** Task to complete **
Set down a faithful copy of every record, and skip the pictures in it.
[[ Supplied records open ]]
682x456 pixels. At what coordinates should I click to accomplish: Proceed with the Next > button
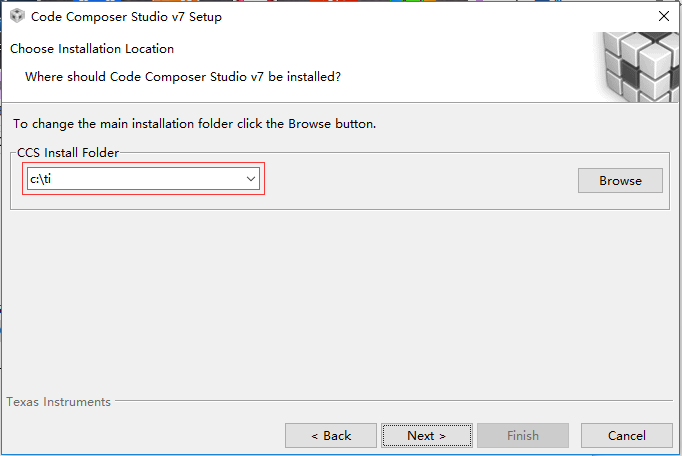(427, 436)
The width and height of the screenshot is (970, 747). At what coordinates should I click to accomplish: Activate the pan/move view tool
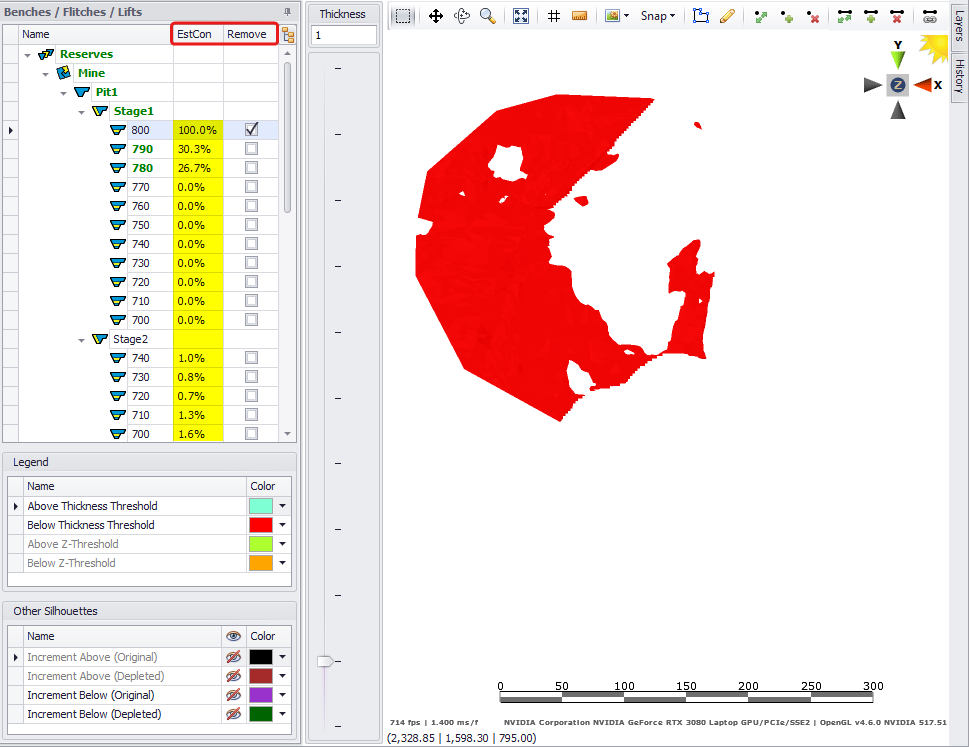[436, 16]

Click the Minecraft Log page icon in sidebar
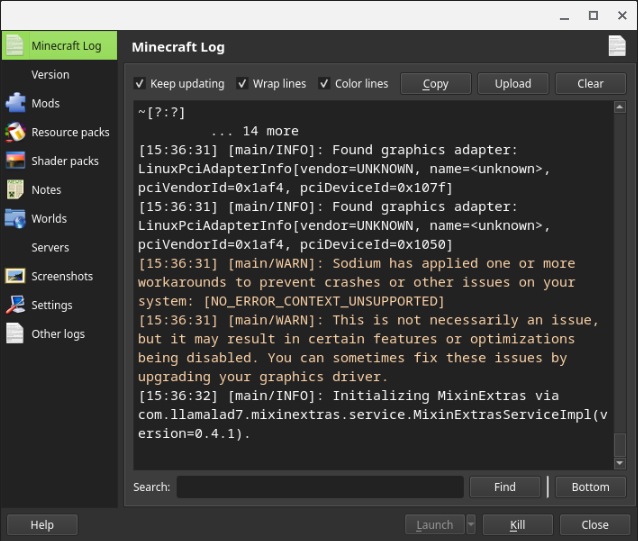14,46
[[ Supplied records closed ]]
** Result of this task **
682x456 pixels. At what coordinates should I click to accomplish: Proceed with the Next > button
(427, 436)
The width and height of the screenshot is (970, 747). At what coordinates should I click to accomplish: Activate the pan/move view tool
[436, 16]

Click the Minecraft Log page icon in sidebar
14,46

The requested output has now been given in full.